8 lipca 2021. Prawie co drugi Ukrainiec pracujący obecnie w Polsce przyjechał tu po raz pierwszy podczas pandemii. Polski rynek pracy, pomimo przedłużającej się pandemii, nadal jest atrakcyjnym miejscem dla pracowników ze wschodu.
Sondaż został przeprowadzony przez agencję EWL Group oraz Studium Europy Wschodniej Uniwersytetu Warszawskiego. W ankiecie przeprowadzonej w maju 2021 r. wzięli udział pracownicy z Ukrainy, Białorusi, Mołdawii, Rosji i Gruzji – proporcjonalnie do obecności obywateli tych krajów na polskim rynku pracy. W związku z tym 92,4 proc. respondentów było obywatelami Ukrainy. Celem było zbadanie, w jaki sposób pandemia zmieniła rynek pracy, jakie trudności napotkali w Polsce obywatele innych krajów i czy nie zamierzają szukać innego miejsca. Oto główne wnioski:
- pandemia spowodowała, że 37 proc. zagranicznych pracowników wyjechało z Polski. 27 proc. tych, którzy zostali. stwierdziło, że konieczna była zmiana pracy z powodu pandemii, w tym 20,4 proc. musiało szukać pracy w innej branży.
- Na pytanie o motywy decyzji o pozostaniu w Polsce, co drugi ankietowany odpowiedział, że nie chciał zmieniać swoich planów z powodu koronawirusa. A 36,7 proc. badanych przyznało, że chciałoby zostać i pracować w Polsce jak najdłużej.
- 23 proc. pracowników migrujących uzasadniło swoją decyzję tym, że podczas pandemii trudniej jest znaleźć pracę w ich kraju. 12,8 proc.uważa, że w czasie pandemii są w Polsce bezpieczniejsi. Dla 6,2 proc. opieka zdrowotna w Polsce jest lepsza niż w ich kraju.
- 43,8 proc. zagranicznych pracowników przyjechało do Polski po raz pierwszy podczas pandemii. W porównaniu do poprzedniego badania przeprowadzonego we wrześniu 2020 r. liczba nowo przybyłych wzrosła o 15 proc.
- Spośród osób, które przyjechały do pracy w Polsce po raz pierwszy, 51,6 proc. argumentowało swoją decyzję wyższymi zarobkami, a 32,9 proc. wyższym standardem życia, 26,6 proc. stwierdziło, że wybrało pracę w Polsce z powodu złej sytuacji politycznej i ekonomicznej w swoim kraju, 24,1 proc. nie mogło znaleźć pracy w swoim kraju i 13,7 proc. – straciło pracę w swoim kraju.
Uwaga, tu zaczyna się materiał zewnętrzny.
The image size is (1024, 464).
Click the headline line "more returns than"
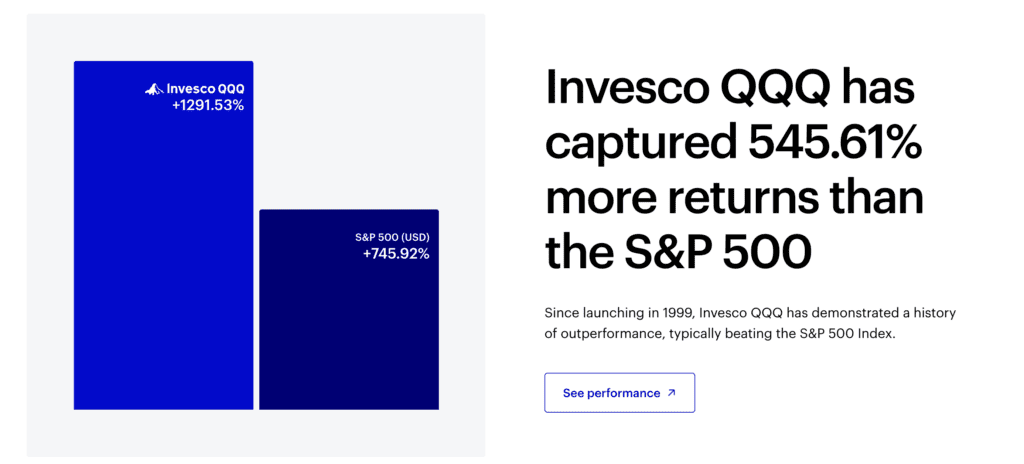point(735,198)

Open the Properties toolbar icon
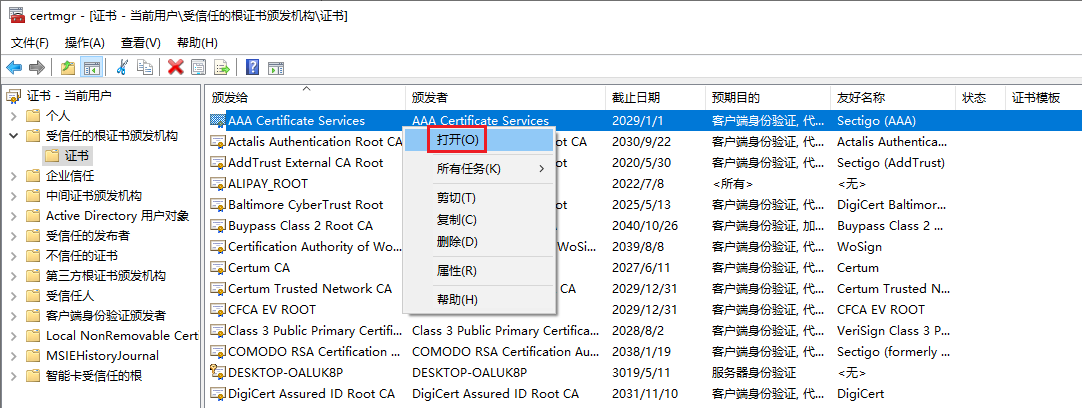(199, 67)
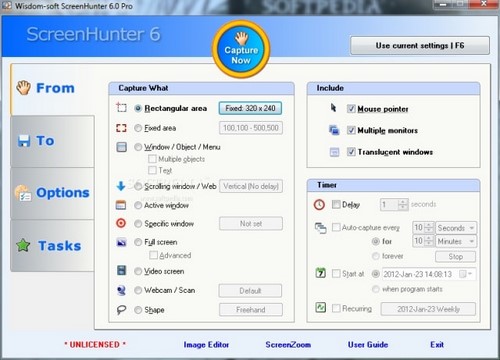This screenshot has height=360, width=500.
Task: Click the Capture Now round button
Action: [x=241, y=49]
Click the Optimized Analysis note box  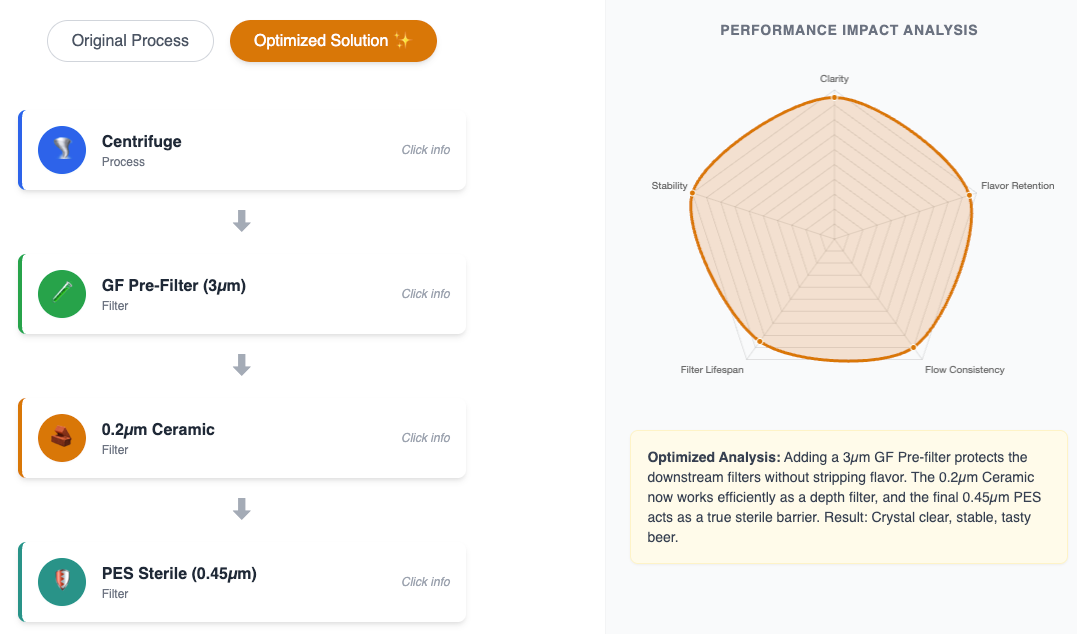click(x=848, y=496)
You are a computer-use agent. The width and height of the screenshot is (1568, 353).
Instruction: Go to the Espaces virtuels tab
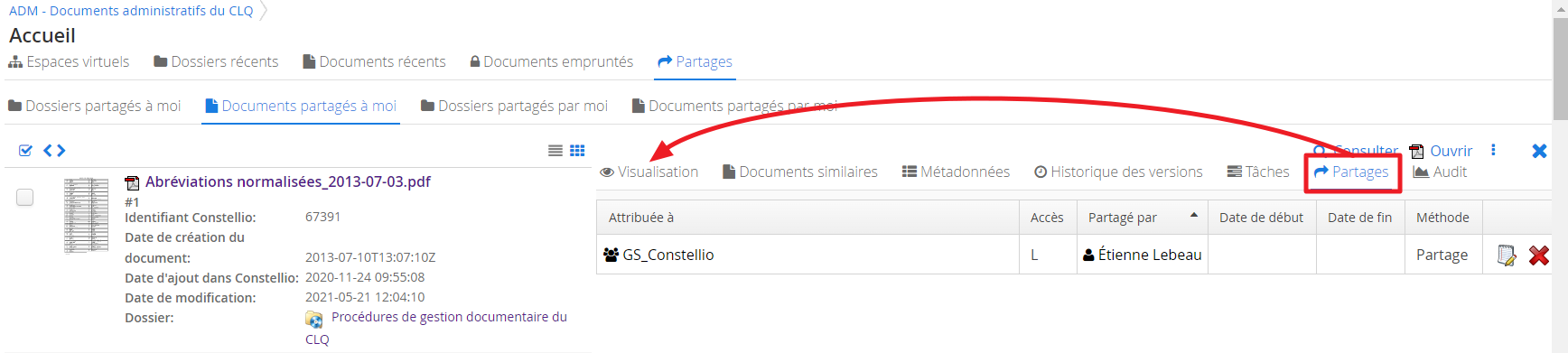[69, 61]
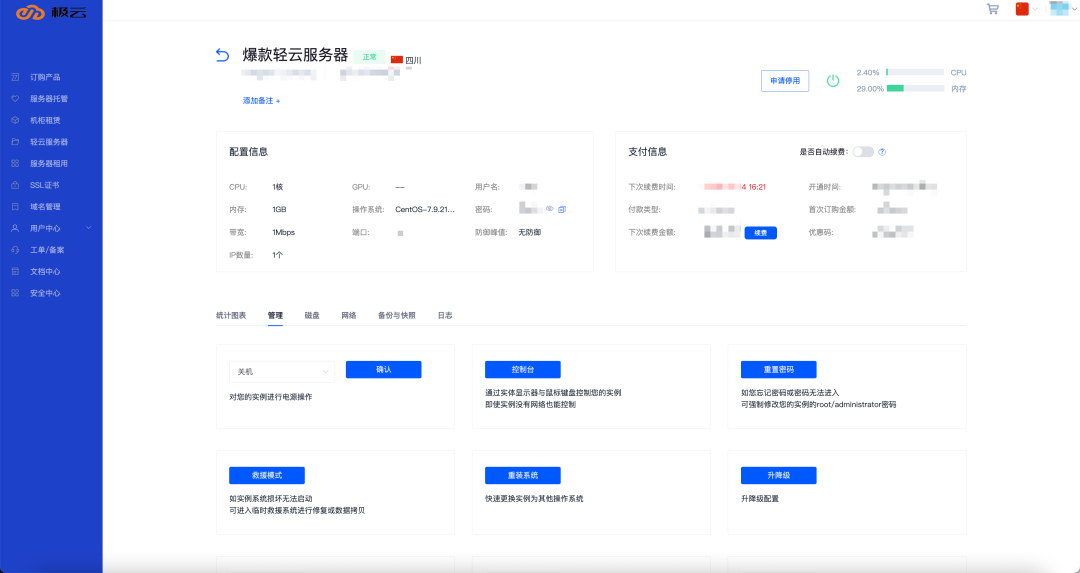This screenshot has width=1080, height=573.
Task: Click the 添加备注 link
Action: [x=261, y=101]

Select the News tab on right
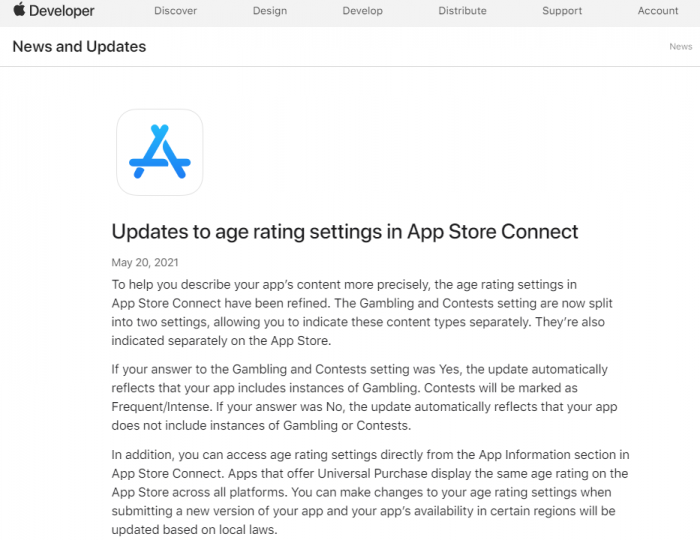point(680,46)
- Największą niedogodnością w Polsce dla 26,1 proc. badanych była konieczność poddania się kwarantannie po przyjeździe. Prawie co czwarty stwierdził, że ma trudności ze znalezieniem pracy (24,8 proc.), a co piąty (18,2 proc.) z uzyskaniem wizy.
- Na pytanie, gdzie czują się bezpieczniej – w Polsce czy w swoim kraju, 41,1 proc. ankietowanych odpowiedziało, że w obu krajach jest podobnie, 32,7 proc. stwierdziło, że w Polsce. Tylko 6,3 proc. uznało, że jest bezpieczniej byłoby w swoim kraju. Wiele wahało się przy wyborze odpowiedzi.
- Największa obawa w pandemii to utrata pracy – 36,4 proc.
- Wśród okoliczności, które mogłyby zmusić do wyjazdu z Polski, respondenci wskazywali głównie okoliczności rodzinne (39,5 proc.) i długą separację z rodziną (33 proc.). 35,1 proc. stwierdziło, że wróci, jeśli straci pracę w Polsce.
- 30 proc. ankietowanych przyznało, że szukało pracy w innym kraju niż Polska. Jako najbardziej atrakcyjne wskazywano Niemcy (51 proc.), Czechy (25,9 proc.), USA (25,15 proc.), Kanadę (23 proc.), Norwegię (21,4 proc.) i Szwecję (18,4 proc.).